### Document passage ###

College ball will never compare to major/minor league ball for one reason: METAL BATS. Recently, a bill has been brought to the NY state legislature that would propose banning aluminum bats in the state at the college level. For years, the NCAA's argument has been that metal bats are cheaper in the long run because wood bats break so easily. However, it seems that people are finally starting to realize that these bats are dangerous to pitchers due to the speed that the ball flies off the bat, and they are a nuisance to hitters because of all the "stingers," and not to mention the 1+ year adjustment to wooden bats in Rookie ball. And let's not forget what might happen if there was a game during a rainstorm. NCAA Baseball, however, has taken a step in the right direction, as it has a partnership with several College Wooden Bat Summer Leagues across the United States, including the Northwoods League in the Midwest, and the Cal Ripken Sr League on the East Coast. These are 10-week leagues that give undrafted college students an opportunity to play ball in the summer...and most importantly, they use wooden bats. These leagues have spawned some of the MLB stars in the last 5-10 years, and certainly the use of wooden bats provided a smoother transition to the professional level.

In closing, metal bats are a hazard and should be outlawed, and make college ball less appealing (my ears are still ringing from Friday). However, the sheer passion and talent possessed by these players has the potential to make this a sport that is watched more than once a year on ESPN at the College World Series. Baseball is almost always the first sport to get dropped by D-I and D-II schools when funds are tight, and although wooden bats are certainly not the panacea, they could certainly help to market the sport better. Having lived in Madison WI for 6 months and witnessing nearly a dozen Northwoods League games there, I can honestly say that that was the most fun I've ever had at a ballpark in my life, and that definitely means something coming from a guy who loves the sport as much as I do. Baseball with wooden bats - accept no substitute.
(top photo - Marge Schott Stadium, University of Cincinnati
bottom photo - Warner Park, Madison WI, Northwoods League)

Friday, March 16, 2007

Mariners commercials

Every year, the Seattle Mariners get ready for the season by enlisting the services of several team members to do adverstising spots on FSN Northwest. This has been a tradition going back many years, and this year being the Mariners' 30th anniversary, the team went all out with 7 new commercials for the '07 campaign, one of which features the lovable furry mascot, Mariner Moose. The link below will take you to the Mariners Fan Forum page, where the last 5 seasons' worth of commercials are archived. They are all pretty hilarious and deserve a look-see.

Mariners, oh my.

Thursday, March 15, 2007

2007 Rule Changes

For the first time in over a decade, Major League Baseball's Playing Rules Committee has enacted several changes for this season.

###

**Directive A**:
Print, word for word, the passage of the baseball blog post that begins with the words containing "Every year, the" and ends with "for this season.".
The rows that come next are unrelated to the baseball blog post.

### Stored records ###

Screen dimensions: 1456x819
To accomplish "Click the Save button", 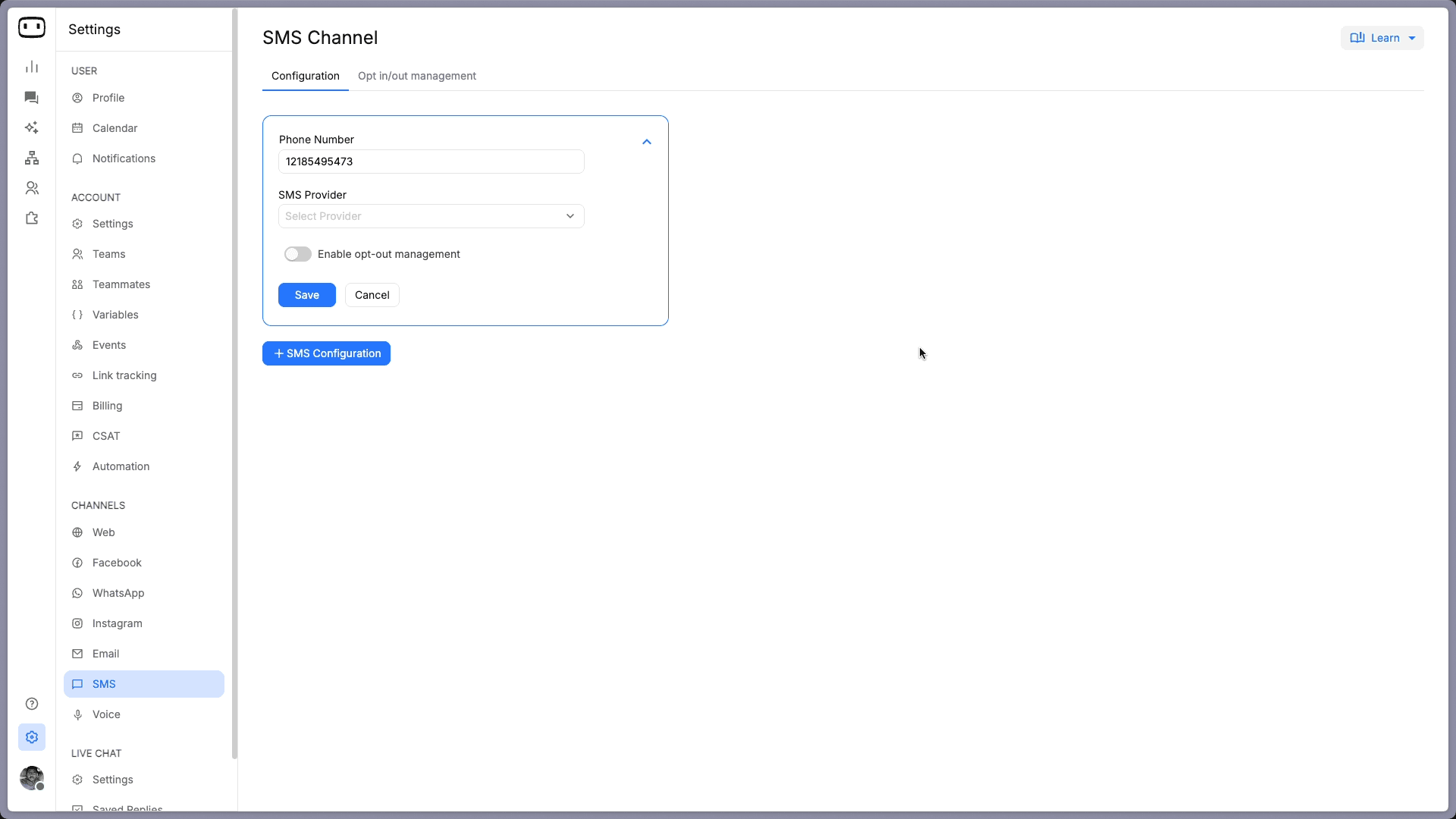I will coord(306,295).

###
### Stored records ###

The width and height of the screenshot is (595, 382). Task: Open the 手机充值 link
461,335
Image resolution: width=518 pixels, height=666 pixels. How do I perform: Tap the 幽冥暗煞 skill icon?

###

**Directive B**:
Arrange the rows from the one containing "The width and" through the one containing "Image resolution: width=518", both included, as a Markdown table with the columns Number and Row text, omitting any blank lines.

**Exercise answer A**:
Every year, the Seattle Mariners get ready for the season by enlisting the services of several team members to do adverstising spots on FSN Northwest. This has been a tradition going back many years, and this year being the Mariners' 30th anniversary, the team went all out with 7 new commercials for the '07 campaign, one of which features the lovable furry mascot, Mariner Moose. The link below will take you to the Mariners Fan Forum page, where the last 5 seasons' worth of commercials are archived. They are all pretty hilarious and deserve a look-see.

Mariners, oh my.

Thursday, March 15, 2007

2007 Rule Changes

For the first time in over a decade, Major League Baseball's Playing Rules Committee has enacted several changes for this season.

**Exercise answer B**:
| Number | Row text |
|---|---|
| 1 | The width and height of the screenshot is (595, 382). Task: Open the 手机充值 link |
| 2 | 461,335 |
| 3 | Image resolution: width=518 pixels, height=666 pixels. How do I perform: Tap the 幽冥暗煞 skill icon? |